Cristina Quinn WGBH News

“Sixty-five percent of our words are from ancient Latin and Greek. And if you understand derivatives and roots of words, you can understand a word you may never have seen before because it will have a Latin root in it,” she said. “But also, I've always liked the fact that it's very patterned and it's sort of mathematical. And I think it's good for the brain.”

Fillion has taught thousands of students in her career. In that span, she has been teaching for every cultural and technological milestone, including the arrival of smartphones and social media, but she said all that hasn't really changed the classroom.

“Phones have changed them, in one sense. But I mean, they’re still the same wonderful, cute kids — and some very exasperating ones,” she said. “What I like about children is when they're earnest — just like people! When they really try and they want to do better.”

Her enthusiasm is so infectious, it inspired her former student, Viet Luong, to follow in her footsteps.

“I could tell how much she loves Latin and how much she also loves the kids. And so, that's one of the reasons why I got into teaching, too,” Luong said.

"She actually got me involved in the Classics Club when I was in my ninth grade," she said. "I was so involved, I became a student leader for the club. And then I just ended up really enjoying the experience, and I wanted to become a Latin teacher so I can inspire my students."

Luong, who refers to Fillion as the "OG" — the "original gangster" — of the Latin department, has also been teaching at Latin Academy for 11 years. She’s even penned her own Latin declension songs, but insists Fillion’s are hard to top.

[Collected data]

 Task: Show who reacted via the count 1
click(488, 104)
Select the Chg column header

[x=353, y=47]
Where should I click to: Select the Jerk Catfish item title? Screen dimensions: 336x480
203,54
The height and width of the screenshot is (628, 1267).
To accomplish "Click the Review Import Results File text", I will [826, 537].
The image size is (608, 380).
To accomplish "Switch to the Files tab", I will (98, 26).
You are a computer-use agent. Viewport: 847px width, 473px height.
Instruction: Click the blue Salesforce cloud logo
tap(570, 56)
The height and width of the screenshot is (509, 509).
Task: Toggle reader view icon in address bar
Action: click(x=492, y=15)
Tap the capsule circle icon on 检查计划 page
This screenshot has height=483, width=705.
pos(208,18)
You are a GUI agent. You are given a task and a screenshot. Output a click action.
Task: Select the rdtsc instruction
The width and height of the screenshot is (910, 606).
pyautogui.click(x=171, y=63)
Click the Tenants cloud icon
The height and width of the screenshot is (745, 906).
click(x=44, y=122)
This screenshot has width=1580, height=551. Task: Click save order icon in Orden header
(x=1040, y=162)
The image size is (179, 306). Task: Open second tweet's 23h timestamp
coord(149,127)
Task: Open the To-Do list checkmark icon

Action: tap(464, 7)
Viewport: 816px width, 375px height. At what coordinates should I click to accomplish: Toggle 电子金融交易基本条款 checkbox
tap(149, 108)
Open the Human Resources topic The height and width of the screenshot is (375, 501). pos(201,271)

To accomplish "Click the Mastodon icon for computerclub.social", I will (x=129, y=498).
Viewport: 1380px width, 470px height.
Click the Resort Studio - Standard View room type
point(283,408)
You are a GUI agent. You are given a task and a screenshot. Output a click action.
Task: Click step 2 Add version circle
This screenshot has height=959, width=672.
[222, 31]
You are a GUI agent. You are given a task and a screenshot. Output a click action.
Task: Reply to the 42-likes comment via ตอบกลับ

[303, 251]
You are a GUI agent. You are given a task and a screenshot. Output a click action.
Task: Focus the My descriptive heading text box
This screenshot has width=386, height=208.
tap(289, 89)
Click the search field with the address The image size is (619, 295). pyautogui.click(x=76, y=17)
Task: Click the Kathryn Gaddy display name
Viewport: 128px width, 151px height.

Task item = Please transcribe the news piece above about the Latin teacher word for word, everything from "Fillion has taught" down to "in her footsteps.".

Result =
Fillion has taught thousands of students in her career. In that span, she has been teaching for every cultural and technological milestone, including the arrival of smartphones and social media, but she said all that hasn't really changed the classroom.

“Phones have changed them, in one sense. But I mean, they’re still the same wonderful, cute kids — and some very exasperating ones,” she said. “What I like about children is when they're earnest — just like people! When they really try and they want to do better.”

Her enthusiasm is so infectious, it inspired her former student, Viet Luong, to follow in her footsteps.